Lessons Learned from Debian's OpenSSL Flaw
Russ Cox has posted about the recent flaw that was found in Debian's version of OpenSSL and what programmers can learn from it. He posted:
Many people have had fingers pointed at them, but it is not really interesting who made the mistake: everyone makes mistakes. What's interesting is the situation that encouraged making the mistake and that made it possible not to notice it for almost two years.
To do that, you have to understand the code involved and the details of the bug; those require understanding a little bit about entropy and random number generators.
After discussing entropy and some specifics about OpenSSL and Debian, Cox posted five lessons that we should take away from the mishap:
- Try not to write clever code. Try to write well-organized code.
- Inevitably, you will write clever, poorly-organized code. If someone comes along asking questions about it, use that as a sign that perhaps the code is probably too clever or not well enough organized. Rewrite it to be simpler and easier to understand.
- Avoid voodoo code. Zeroing a variable multiple times, for example, doesn't affect correctness now, but it does make the code harder to understand and easier to break without noticing.
- Mailing list discussions aren't a substitute for real code review. People respond to email when they're tired or on their way out the door. Code reviews are supposed to be thorough and considered. Showing a side-by-side file diff of the before and after versions of md_rand.c to an OpenSSL developer as a real code review would likely have turned up the mistake.

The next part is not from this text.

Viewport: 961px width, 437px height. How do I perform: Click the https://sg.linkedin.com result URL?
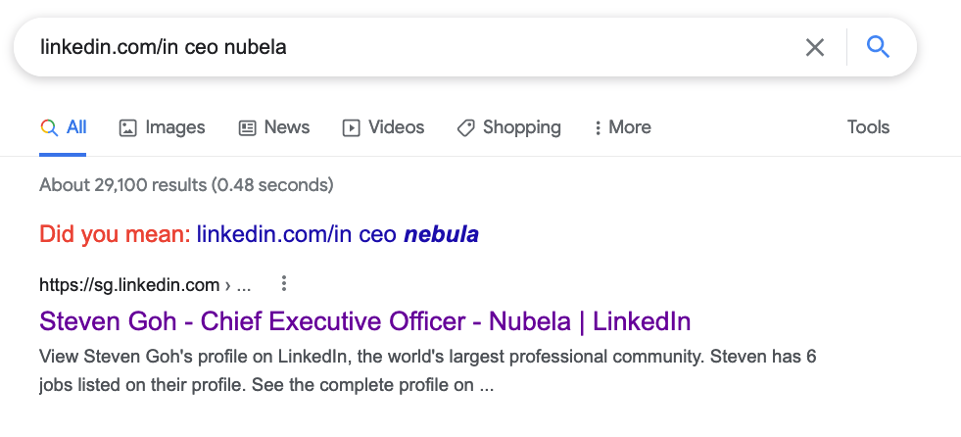(x=129, y=285)
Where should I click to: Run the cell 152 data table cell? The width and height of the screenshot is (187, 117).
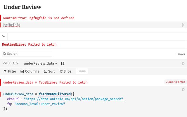(x=183, y=63)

- Distributions like Debian have to maintain their own copies of some programs at least temporarily. That's inevitable, because not all projects will run on Debian's time constraints. But I'm surprised there was no followup with the OpenSSL developers once the patch was created, trying to get them to accept it into the main tree. That could have provoked a code review too. Failing that, I'm surprised Debian doesn't have a guy whose job it is to understand OpenSSL and other security-critical bits of code and vet local changes in a formal process.